Several mercenary outfits are involved in the war in the Congo,
according to a report in the South African-based
Johannesburg Mail and Guardian .
The Pretoria-based Executive Outcomes (EO) is the most notorious
group cited in the report. EO was involved last year in restoring
the Kabbah regime in Sierra Leone. For 22 months, until the beginning
of 1997, it had provided military support to the government and
protected diamond mines, for which the company received an average
monthly cash payment of $1.5 million. Three months after EO left,
in May 1997, the Kabbah government was overthrown in a coup. It
was restored with the support of the US and European governments
in February this year.
Seventy EO mercenaries were kicked out of Papua New Guinea
in March last year after mass protests built up against their
presence. They had been paid $36 million to put down the secessionist
rebellion on Bougainville island.
EO was formed in 1989 with personnel drawn from former members
of the South African Security Forces. It is one of a number of
firms in the Strategic Resources Corporation group. Whilst EO
provides the South African security part of operations, another
part is housed in Plaza 107, a London-based service company which
gives support to several offshore registered firms. Most of these
are mineral operators, including Branch Energy, Diamond Works,
and Heritage Oil and Gas. Sandline International, another firm
of mercenaries involved in Sierra Leone, also operates from this
office. By employing private armies, companies stand to make huge
profits from the exploitation of mineral reserves in high-risk
areas.
Although mercenaries have been used previously in African conflicts,
including the Congo, firms like EO have only developed over the
last seven years. According to David Shearer of the International
Institute for Strategic Studies, based in London, this is because
"the UN and Western states have little strategic interest
in nations like Sierra Leone and no appetite for military intervention
after experiences in places such as Somalia and Bosnia."
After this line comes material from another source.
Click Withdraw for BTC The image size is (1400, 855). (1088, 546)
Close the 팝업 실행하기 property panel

Western governments now encourage despotic regimes--like that
of Kabbah in Sierra Leone--and corporate mining interests to employ
their own private armies.
EO's intelligence officer Rico Visser told South African journalists
that the Congolese leader Laurent Kabila was now hiring them to
defend the strategic Inga Dam, south west of Kinshasa, the capital
city of Congo. Electricity from the dam not only powers Kinshasa
but also the key mining region of Shaba (Katanga) in the south
of the country.
The Mail and Guardian reports that EO has had contact
with Kabila for more than a year and has concluded a contract
with Kabila's ministers to provide VIP protection, electronic
surveillance and air combat support. It also claims that personnel
associated with EO have contracts with the Angolan government
to supply aircraft as well as fighter jet and helicopter pilots.
These are used in "offensive air reconnaissance operations"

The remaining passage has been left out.